Department of Urban Development & Municipal Affairs

Department overview
- Jurisdiction: Government of West Bengal
- Headquarters: Nagarayan, Block DF-8 Sector-I Salt Lake, Kolkata
- Minister responsible: Agnimitra Paul, Minister-in-Charge;
- Department executives: Sri Khalil Ahmed, I.A.S, Principal Secretary; Smt. Sujata Ghosh, IAS & Smt. Nandini Ghosh, IAS, Special Commissioner; Smt. Debarati Datta Gupta, WBCS(Exec.) & Sri Saikat Kumar Dutta, WBCS(Exec.) & Sri Aniruddha Raha, WBCS(Exec.), Special Secretary;
- Parent department: Government of West Bengal
- Website: Official Website

= Department of Urban Development and Municipal Affairs =

State government department in West Bengal, India

The Department of Urban Development & Municipal Affairs is a West Bengal government department. It is an interior ministry mainly responsible for the administration of the urban development and municipal affairs in West Bengal.

== History ==
The urban governance through the ‘Urban Local Bodies' (ULBs) i.e. Municipal Corporations, Municipalities and Notified Area Authorities, in the state of West Bengal dates back to British regime in 18th.century. The first municipal mechanism created during British rule was the Municipal Corporation, set up in the former presidency town of Madras (today Chennai) in 1688 with a view to transfer the financial responsibility of local administration to the newly created corporation. The Mayor's Courts were established in each of the three Presidency towns, Madras, Bombay and Calcutta through the Royal Charter of 1720. In 1882, the then Victory of India, Lord Ripon's resolution of local self-government laid the democratic forms of municipal governance in India. The current form and the structure of municipal bodies are based on Lord Ripon's Resolutions, which was adopted in 1882 as local self-government. The Government of India Act, 1919 incorporated the need for conferment of power to a democratically elected government. This act has another development towards the evolution of urban local bodies in India. In 1935, another Government of India Act brought the local government under the purview of the state of the provincial government and specific powers were given, to those local self-governments.

The Kolkata Municipal Corporation or “KMC” (earlier known as Calcutta Municipal Corporation) is one of the oldest municipal bodies of the country.

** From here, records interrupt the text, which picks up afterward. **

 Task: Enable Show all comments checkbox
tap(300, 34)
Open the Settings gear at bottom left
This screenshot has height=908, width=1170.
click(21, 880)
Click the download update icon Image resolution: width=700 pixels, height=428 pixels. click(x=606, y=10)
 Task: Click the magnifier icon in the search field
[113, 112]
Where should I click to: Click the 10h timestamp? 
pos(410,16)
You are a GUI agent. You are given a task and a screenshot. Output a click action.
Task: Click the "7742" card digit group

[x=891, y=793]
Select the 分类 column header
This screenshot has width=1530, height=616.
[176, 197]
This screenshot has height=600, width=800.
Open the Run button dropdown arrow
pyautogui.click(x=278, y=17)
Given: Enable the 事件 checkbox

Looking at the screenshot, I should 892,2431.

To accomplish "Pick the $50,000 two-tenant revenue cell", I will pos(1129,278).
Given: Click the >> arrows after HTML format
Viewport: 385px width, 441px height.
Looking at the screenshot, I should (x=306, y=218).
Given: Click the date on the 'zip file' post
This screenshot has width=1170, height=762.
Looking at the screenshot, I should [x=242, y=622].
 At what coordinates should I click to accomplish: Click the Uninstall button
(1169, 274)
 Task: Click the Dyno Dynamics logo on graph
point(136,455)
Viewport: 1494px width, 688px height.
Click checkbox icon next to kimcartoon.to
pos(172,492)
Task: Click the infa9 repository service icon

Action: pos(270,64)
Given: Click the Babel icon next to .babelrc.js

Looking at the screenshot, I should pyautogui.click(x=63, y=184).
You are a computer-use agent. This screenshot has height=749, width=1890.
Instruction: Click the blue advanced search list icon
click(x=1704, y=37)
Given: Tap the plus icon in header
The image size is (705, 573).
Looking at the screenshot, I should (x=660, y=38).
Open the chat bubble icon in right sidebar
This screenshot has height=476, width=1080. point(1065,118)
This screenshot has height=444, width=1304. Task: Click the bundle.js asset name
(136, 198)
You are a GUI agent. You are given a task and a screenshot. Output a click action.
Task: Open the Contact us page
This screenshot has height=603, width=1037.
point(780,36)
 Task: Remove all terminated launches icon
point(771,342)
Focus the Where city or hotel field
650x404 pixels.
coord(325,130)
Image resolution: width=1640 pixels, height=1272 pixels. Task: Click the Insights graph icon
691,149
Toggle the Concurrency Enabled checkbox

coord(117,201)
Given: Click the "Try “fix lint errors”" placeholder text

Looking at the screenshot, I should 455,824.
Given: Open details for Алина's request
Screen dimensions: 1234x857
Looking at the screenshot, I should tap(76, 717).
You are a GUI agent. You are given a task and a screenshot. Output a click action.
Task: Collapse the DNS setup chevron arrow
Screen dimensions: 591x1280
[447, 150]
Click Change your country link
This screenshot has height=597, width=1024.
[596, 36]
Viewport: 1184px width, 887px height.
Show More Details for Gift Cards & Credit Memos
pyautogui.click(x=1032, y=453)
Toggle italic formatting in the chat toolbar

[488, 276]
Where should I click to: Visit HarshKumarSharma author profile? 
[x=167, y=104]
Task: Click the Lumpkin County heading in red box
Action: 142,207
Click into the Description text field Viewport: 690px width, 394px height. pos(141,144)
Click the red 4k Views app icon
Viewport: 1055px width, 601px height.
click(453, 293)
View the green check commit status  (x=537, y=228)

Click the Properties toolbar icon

In 1726, a Mayor's court was established by a Royal Charter. With the expansion of British Government by making Calcutta as a capital of British India in 1773, the municipal services grow up. In 1847 the electoral system was introduced for the first time and the idea of Calcutta Corporation begins to start. In 1876 a new Corporation was created with 72 Commissioners. In 1923, Corporation stands its existence by important changes by Rashtraguru Surendranath Bannerjee, the 1st minister for local self government. The Calcutta Corporation act, 1980 changed the existing system of the corporation. This alteration was more effective and more systematic so far municipal service is concerned, which came into force in 1984.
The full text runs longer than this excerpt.